Knuth's Giant Word List
I read part of this piece on Donald Knuth recently, which starts with a story from his youth.
(I would expect that, if you read this blog, you wouldn’t need me to explain who Donald Knuth is.)
There was a candy bar named Ziegler’s Giant Bar, and there was a challenge to find out how many words can be made by that name. A thirteen-year-old Knuth, armed with index cards and a 2000-page dictionary, took a few weeks, calling in “sick” from school, came up with more than 4,700, more than double those the contest officials had.

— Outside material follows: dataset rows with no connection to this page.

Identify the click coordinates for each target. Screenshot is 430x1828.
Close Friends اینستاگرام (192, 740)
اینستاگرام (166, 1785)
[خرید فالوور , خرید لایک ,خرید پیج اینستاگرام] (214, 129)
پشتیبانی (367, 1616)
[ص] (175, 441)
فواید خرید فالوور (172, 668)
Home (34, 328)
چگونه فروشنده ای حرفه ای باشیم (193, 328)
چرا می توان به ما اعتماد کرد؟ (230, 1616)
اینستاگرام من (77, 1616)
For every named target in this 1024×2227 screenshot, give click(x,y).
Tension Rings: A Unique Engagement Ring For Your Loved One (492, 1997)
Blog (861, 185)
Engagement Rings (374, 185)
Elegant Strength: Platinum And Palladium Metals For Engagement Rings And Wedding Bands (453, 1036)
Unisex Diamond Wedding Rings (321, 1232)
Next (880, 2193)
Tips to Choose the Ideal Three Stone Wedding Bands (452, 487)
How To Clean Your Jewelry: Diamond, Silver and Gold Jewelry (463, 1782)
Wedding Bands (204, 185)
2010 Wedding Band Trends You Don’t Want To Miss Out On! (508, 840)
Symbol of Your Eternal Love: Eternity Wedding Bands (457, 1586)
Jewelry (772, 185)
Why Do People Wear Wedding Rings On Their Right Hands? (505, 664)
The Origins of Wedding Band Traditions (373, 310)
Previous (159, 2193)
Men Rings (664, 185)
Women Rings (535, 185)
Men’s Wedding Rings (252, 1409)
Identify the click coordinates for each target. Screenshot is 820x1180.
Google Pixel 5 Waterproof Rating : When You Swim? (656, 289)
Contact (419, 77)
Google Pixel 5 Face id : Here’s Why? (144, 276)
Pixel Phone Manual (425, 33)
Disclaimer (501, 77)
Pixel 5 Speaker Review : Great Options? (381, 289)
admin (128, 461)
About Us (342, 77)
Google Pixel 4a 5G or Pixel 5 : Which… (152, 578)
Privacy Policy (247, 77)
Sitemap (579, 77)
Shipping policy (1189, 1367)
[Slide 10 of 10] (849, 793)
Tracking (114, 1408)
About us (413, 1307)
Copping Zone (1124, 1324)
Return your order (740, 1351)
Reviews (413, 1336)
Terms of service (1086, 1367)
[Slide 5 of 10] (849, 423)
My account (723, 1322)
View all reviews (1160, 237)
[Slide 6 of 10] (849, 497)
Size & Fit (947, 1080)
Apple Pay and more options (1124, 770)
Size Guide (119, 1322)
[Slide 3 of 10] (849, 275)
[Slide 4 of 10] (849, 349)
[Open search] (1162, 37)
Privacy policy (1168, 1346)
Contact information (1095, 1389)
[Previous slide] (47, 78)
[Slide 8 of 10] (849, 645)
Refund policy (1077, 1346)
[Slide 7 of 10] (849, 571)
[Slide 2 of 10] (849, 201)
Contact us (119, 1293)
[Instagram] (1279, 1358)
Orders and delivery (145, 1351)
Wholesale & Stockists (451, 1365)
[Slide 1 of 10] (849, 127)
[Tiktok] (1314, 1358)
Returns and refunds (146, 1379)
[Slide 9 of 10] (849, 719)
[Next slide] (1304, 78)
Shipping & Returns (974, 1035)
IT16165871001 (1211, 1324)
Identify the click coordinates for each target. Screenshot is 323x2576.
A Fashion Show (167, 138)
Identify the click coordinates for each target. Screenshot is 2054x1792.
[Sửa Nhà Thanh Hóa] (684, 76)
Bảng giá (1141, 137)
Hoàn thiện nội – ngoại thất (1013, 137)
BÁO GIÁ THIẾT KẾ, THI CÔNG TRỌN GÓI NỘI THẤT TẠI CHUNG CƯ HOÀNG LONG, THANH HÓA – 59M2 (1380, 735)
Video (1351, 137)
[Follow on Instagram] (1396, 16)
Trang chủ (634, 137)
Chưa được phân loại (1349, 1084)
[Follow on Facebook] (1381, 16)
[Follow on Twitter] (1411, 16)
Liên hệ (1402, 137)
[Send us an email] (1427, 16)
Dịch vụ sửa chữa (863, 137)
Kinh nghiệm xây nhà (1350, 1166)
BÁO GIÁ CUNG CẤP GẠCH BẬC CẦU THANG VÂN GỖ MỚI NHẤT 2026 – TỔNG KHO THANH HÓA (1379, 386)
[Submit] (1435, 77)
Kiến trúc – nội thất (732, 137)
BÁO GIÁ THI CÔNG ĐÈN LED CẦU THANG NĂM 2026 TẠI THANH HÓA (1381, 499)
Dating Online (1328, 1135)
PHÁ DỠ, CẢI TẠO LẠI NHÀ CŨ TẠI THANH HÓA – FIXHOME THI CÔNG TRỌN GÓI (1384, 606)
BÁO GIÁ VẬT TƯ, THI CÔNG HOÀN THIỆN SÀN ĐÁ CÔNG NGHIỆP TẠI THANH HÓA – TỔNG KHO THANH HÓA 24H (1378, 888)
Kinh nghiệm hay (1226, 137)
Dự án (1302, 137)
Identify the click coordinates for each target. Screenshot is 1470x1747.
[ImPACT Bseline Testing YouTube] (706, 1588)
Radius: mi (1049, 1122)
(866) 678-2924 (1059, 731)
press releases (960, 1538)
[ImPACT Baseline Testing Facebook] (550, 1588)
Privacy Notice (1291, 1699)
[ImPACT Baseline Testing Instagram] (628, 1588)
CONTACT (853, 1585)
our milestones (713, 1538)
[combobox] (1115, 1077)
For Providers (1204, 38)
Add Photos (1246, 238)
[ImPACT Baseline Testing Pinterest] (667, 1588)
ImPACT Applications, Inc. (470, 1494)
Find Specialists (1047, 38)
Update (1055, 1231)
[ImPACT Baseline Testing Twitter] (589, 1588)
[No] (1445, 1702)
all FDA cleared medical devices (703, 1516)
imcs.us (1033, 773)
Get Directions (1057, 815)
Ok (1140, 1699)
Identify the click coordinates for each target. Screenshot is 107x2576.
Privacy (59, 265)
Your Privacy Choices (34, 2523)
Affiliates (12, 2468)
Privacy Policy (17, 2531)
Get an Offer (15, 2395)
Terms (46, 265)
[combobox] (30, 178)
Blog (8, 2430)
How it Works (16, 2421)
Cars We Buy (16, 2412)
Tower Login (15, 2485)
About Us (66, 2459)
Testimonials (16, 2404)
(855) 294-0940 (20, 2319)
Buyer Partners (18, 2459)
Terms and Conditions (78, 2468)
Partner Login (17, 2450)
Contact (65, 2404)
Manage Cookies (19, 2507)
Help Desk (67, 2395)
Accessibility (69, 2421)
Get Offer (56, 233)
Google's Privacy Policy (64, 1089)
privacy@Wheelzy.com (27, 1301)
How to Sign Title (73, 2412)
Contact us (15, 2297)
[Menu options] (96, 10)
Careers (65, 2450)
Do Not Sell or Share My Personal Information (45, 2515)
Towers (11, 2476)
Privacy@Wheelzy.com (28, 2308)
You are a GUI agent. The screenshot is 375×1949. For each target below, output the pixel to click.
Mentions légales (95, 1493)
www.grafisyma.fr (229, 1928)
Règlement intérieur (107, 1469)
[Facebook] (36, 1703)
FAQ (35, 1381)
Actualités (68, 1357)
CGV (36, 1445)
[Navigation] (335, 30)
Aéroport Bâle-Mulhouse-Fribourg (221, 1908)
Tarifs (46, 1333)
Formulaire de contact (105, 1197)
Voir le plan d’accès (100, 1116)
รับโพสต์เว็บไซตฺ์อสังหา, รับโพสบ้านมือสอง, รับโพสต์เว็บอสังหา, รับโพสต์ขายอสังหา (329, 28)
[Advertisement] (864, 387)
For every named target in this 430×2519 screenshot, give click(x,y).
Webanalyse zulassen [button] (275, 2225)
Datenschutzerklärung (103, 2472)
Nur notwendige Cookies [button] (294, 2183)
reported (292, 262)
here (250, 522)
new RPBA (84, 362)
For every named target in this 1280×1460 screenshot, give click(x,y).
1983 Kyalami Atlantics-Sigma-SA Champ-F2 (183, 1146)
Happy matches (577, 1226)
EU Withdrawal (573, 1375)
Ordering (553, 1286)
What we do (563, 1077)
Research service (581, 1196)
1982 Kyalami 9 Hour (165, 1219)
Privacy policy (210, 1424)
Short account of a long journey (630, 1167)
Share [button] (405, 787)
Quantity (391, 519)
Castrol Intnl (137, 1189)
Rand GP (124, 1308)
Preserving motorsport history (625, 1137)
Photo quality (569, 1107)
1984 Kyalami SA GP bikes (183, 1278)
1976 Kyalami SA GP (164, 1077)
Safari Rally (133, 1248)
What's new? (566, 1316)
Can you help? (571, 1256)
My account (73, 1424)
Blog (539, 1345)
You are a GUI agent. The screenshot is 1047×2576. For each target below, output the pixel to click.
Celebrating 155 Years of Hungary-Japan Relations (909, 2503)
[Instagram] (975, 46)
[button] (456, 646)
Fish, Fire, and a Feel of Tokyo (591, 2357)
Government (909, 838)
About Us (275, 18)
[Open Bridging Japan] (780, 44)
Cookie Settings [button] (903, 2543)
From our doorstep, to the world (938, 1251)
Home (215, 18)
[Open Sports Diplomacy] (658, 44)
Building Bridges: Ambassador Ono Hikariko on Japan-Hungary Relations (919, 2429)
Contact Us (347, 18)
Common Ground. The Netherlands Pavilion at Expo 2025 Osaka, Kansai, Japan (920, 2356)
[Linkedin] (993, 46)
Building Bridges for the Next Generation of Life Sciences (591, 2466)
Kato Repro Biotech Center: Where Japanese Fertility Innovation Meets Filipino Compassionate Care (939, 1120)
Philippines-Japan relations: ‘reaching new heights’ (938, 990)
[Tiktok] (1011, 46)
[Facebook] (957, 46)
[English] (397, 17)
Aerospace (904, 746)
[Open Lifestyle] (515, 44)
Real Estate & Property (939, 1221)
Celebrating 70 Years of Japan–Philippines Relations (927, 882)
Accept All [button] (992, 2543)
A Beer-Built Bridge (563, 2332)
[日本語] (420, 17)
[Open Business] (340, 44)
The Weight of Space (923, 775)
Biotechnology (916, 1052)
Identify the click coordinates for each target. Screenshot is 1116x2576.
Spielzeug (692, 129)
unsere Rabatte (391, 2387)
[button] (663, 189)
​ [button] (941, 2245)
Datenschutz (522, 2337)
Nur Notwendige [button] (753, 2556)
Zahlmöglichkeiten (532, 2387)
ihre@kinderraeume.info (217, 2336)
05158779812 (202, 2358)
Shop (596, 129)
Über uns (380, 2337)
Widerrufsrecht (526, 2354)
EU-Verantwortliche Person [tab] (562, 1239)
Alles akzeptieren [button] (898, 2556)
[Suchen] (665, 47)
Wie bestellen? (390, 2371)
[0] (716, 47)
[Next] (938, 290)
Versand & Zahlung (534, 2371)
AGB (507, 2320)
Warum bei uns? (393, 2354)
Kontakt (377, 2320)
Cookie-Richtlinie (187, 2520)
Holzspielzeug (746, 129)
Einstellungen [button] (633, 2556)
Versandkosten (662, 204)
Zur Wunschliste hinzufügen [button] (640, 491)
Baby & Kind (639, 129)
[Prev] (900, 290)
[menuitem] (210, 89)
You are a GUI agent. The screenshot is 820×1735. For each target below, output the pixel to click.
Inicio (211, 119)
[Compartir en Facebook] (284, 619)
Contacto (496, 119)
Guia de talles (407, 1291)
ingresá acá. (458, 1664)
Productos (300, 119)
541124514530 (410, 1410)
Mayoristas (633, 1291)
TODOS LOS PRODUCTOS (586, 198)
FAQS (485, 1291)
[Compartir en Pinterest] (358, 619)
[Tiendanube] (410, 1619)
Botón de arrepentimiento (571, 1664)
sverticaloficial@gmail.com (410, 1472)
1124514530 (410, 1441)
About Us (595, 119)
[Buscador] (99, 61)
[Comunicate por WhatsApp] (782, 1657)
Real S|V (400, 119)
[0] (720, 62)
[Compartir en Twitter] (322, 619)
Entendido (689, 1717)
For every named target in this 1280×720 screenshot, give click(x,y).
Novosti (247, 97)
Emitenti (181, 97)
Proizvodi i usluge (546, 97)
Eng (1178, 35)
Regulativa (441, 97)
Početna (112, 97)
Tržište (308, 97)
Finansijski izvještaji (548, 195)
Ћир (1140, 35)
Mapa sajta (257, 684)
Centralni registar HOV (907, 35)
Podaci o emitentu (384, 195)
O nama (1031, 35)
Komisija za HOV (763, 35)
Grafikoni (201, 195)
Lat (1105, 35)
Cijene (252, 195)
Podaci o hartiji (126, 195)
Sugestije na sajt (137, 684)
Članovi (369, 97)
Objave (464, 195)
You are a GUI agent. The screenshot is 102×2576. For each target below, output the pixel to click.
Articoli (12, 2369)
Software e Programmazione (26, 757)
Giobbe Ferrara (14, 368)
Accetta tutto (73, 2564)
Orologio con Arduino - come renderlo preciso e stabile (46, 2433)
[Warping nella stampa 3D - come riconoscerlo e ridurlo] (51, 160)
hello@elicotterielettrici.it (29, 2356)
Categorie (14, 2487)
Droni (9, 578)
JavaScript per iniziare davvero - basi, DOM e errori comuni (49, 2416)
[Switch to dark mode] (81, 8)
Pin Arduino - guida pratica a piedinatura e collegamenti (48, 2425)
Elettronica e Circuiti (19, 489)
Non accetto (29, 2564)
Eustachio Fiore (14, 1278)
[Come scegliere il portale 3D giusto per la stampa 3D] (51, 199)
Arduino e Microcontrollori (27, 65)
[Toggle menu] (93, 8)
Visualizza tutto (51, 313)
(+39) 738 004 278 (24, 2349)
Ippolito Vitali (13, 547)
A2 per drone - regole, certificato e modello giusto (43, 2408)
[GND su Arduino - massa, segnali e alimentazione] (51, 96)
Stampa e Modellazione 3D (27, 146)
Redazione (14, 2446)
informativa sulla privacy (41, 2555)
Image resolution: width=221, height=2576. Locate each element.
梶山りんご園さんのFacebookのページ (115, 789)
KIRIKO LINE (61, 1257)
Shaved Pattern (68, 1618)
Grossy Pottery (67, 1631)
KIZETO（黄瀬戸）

That sounds fun, doesn’t it?
#!/usr/bin/env perl
use strict;
use warnings;
use utf8;
use feature qw{ postderef say signatures state switch };
no warnings qw{ experimental };
my @letters = sort qw{Z I E G L E R S G I A N T B A R};
my %tried; # this avoids going down paths that have already been trod
my %corpus = get_words();
my @corpus = keys %corpus; # this gives us 234371 words
my @words = find_anagrams( \@letters );
say join "\n", @words;
exit;
# This looks like a job for Recursion!
sub find_anagrams ( $letters, $word = '' ) {
my @words;
# there are repeated letters and an A is an A, so this
# keeps it from repeating them
return if $tried{$word};
$tried{$word} = 1;
# If there's no word that starts with what we have,
# no hope and skip.
my $d = scalar grep { /^$word/ } @corpus;
return unless $d;
# All the words we have are in a hash, and so, if it's in
# the hash, it's a word
if ( $corpus{$word} ) {
push @words, $word;
}
# Here we pull one of the letters, like "r", and send the
# array of others, like ["e","c","u","r","s","e"], and add
# "r" to the end of the wordlet, then pass the array and
# the words to see what words we can find, then try again
# with "e", and "c" and ...
for my $i ( 0 .. -1 + scalar $letters->@* ) {
my $local->@* = $letters->@*;
my $next = $word . $local->[$i];
$local->[$i] = '';
$local->@* = grep { /\w/ } $local->@*;
push @words, find_anagrams( $local, $next );
}
return @words;
}
# And here we get the words
sub get_words {
my %output;
for my $d ( glob('/usr/share/dict/words') ) {
if ( open my $fh, '<', $d ) {
for my $l (<$fh>) {
chomp $l;
$l =~ s/\s//g;
$output{ uc $l }++;
}
}
}
return %output;
}
And the word list on that computer is insufficient: starting with A and ending with ZIRIAN, I have 3108 words, a solid 1600 less than Knuth got by hand. Mine went faster, one day rather than two weeks, but clearly, I need better word lists to compete.